News123 news1234 at free.fr
Sun Mar 14 10:52:06 EDT 2010


Hi DUncan,


Duncan Booth wrote:
> Xah Lee <xahlee at gmail.com> wrote:
> 
>> For example, consider, if you are within world's top 100th user of
>> database in terms of database size, such as Google, then it may be
>> that the off-the-shelf tools may be limiting. But how many users
>> really have such massive size of data?
> 
> You've totally missed the point. It isn't the size of the data you have 
> today that matters, it's the size of data you could have in several years' 
> time.
> 
> Maybe today you've got 10 users each with 10 megabytes of data, but you're 
> aspiring to become the next twitter/facebook or whatever. It's a bit late 
> as you approach 100 million users (and a petabyte of data) to discover that 
> your system isn't scalable: scalability needs to be built in from day one.
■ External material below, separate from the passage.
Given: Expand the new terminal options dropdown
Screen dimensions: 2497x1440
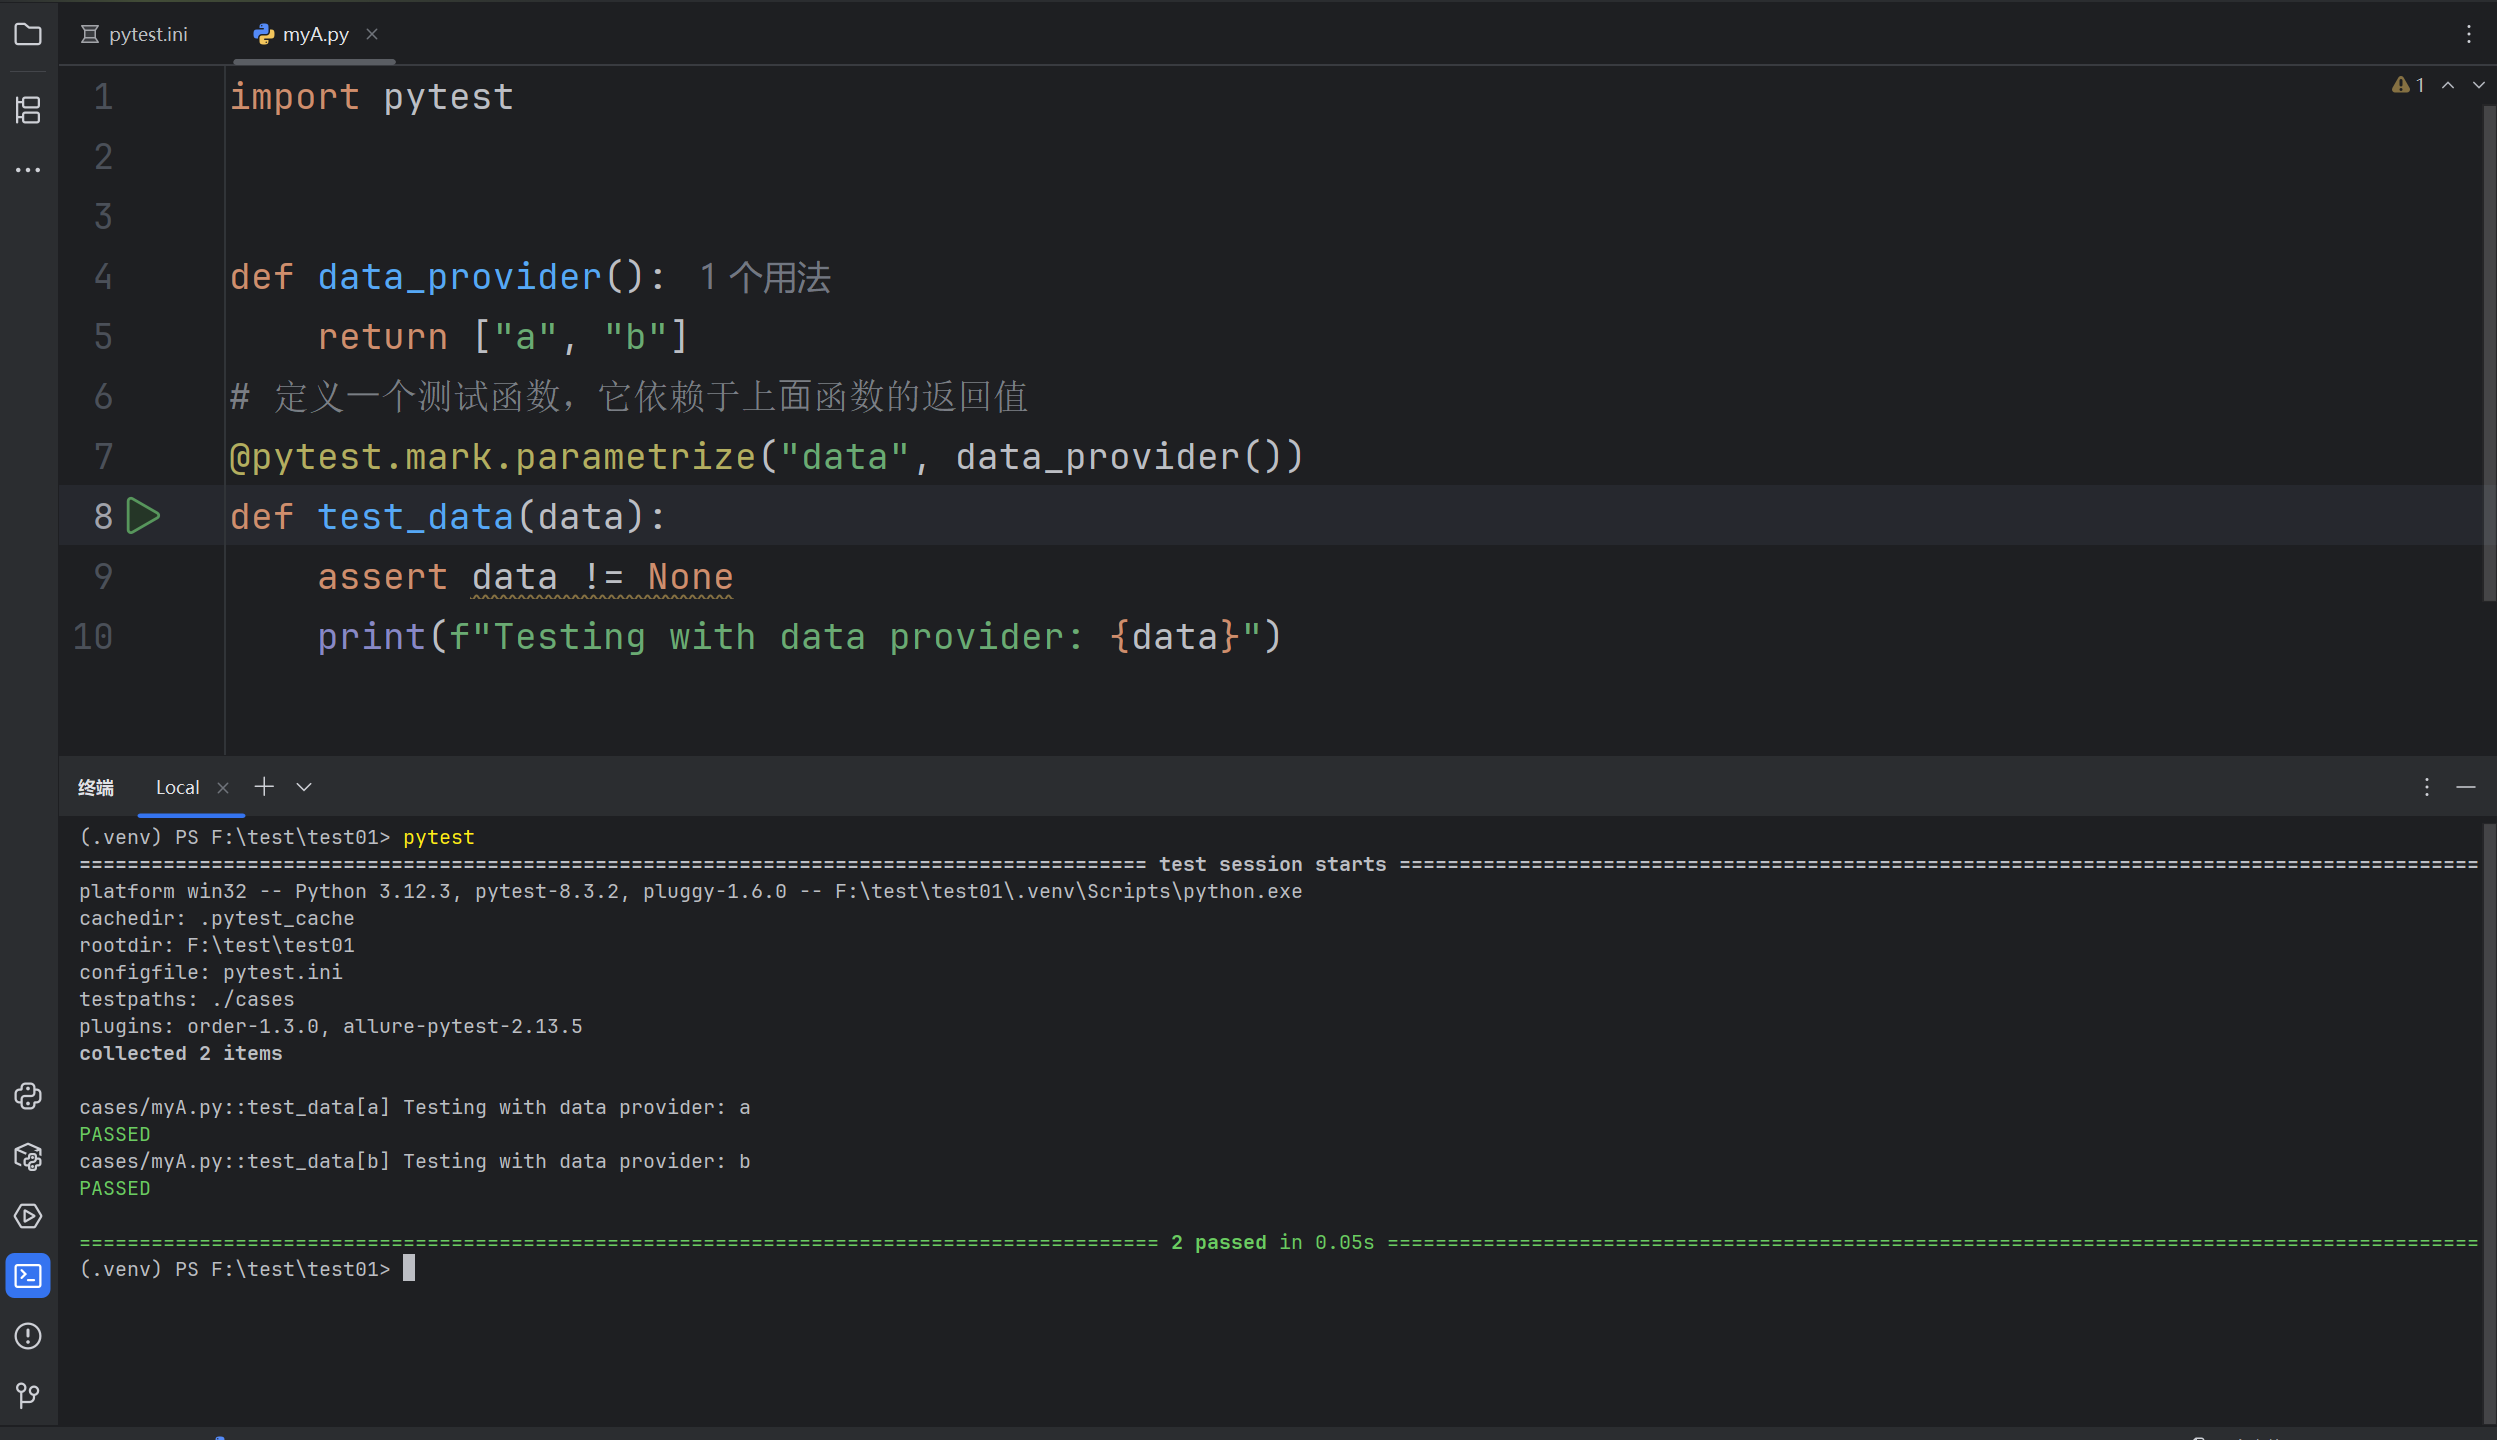Looking at the screenshot, I should coord(304,787).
any project/product has to adapt over time.


Not using SQL just because your 20 user application with 100 data sets
might grow into the worlds biggest database doesn't seem right to me.


I strongly believe in not overengineering a product.

For anything I do I use the most covnenient python library first.
This allows me to have results quicky and to get feedback about the
product ASAP.

Lateron I switch to the more performant versions.